2

I am trying to build a multiple regression model, and many of my variables looks like this (histogram for time spent in the system).

enter image description here

The reason I had such data is because zero is actually represents another business case: customer created the account but never used it.

How should I user this types of the variables in a regression model? I have some ideas to do the preprocessing, are they valid? what else can we do?

  • Idea 1, replace zero with median value of non-zero ones.
  • Idea 2, create another indicator column on zero values, then replace zero with median value of non-zero ones.
Haitao Du
  • 32,885
  • 17
  • 118
  • 213
  • 1
    Why are you imputing zero values with medians when there is clearly non-ignorable missingness? Is the goal to estimate the time they *would* have been in the system had they remained there? If you can replace the zero with a sensible censoring time, like last-login or record modification time, you might estimate a good probability model. – AdamO Feb 14 '18 at 17:34
  • @AdamO thanks for the comment. I understand the problem of replace them with median but not the second point. San you tell me more about "replace the zero with a sensible censoring time, like last-login or record modification time"? – Haitao Du Feb 14 '18 at 18:09
  • Idea 2 is correct. Idea 1 is not. On a somewhat similar note, in case you missed it the thread "[Time spent in an activity as an independent variable](https://stats.stackexchange.com/questions/56306)" is extremely related to your question. (To the point I would assume they could be potentially merged.) – usεr11852 Feb 18 '18 at 21:31

1 Answers1

4

To take these zeroes and convert them to the median would create a false sense of certainty that would bias your results. I would assume that if these customers had nonzero values, the values would take on a range. That's one reason why multiple imputation has become so popular: it preserves some uncertainty, variability, in the imputed values while using all available information to assign them as plausibly as possible. So rather than proceeding as you suggest, I would use multiple imputation as one approach.
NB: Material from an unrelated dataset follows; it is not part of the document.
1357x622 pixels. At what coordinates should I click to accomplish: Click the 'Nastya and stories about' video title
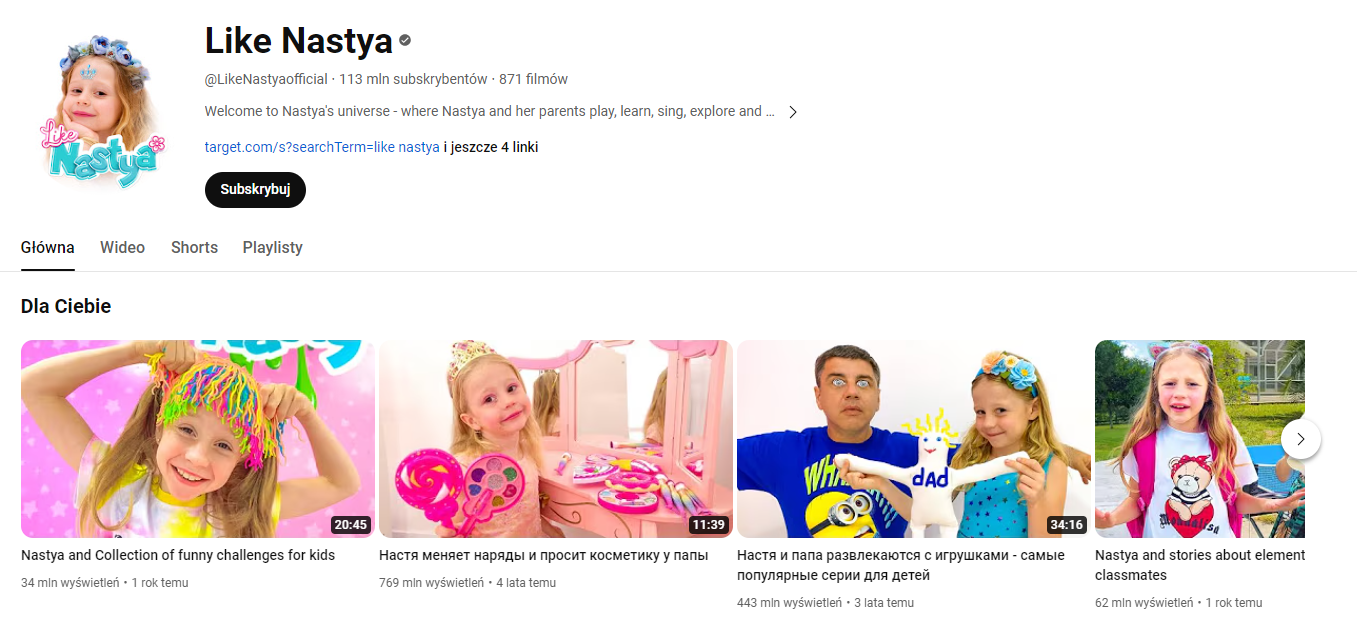point(1199,555)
A second approach would be censored regression, as described in the growing number of threads that you can find via a Google search or a search on this site. I found this page helpful. (Though it may be less helpful if all your zero-inflated variables are predictors.)

In either case I like your idea of including a binary column to indicate zero/nonzero.

EDIT: for some good introductions to multiple imputation, see the articles by Melissa Azur et al. (2011); John W. Graham (2009); and Jeffrey C. Wayman (2003).

rolando2
  • 11,645
  • 1
  • 39
  • 60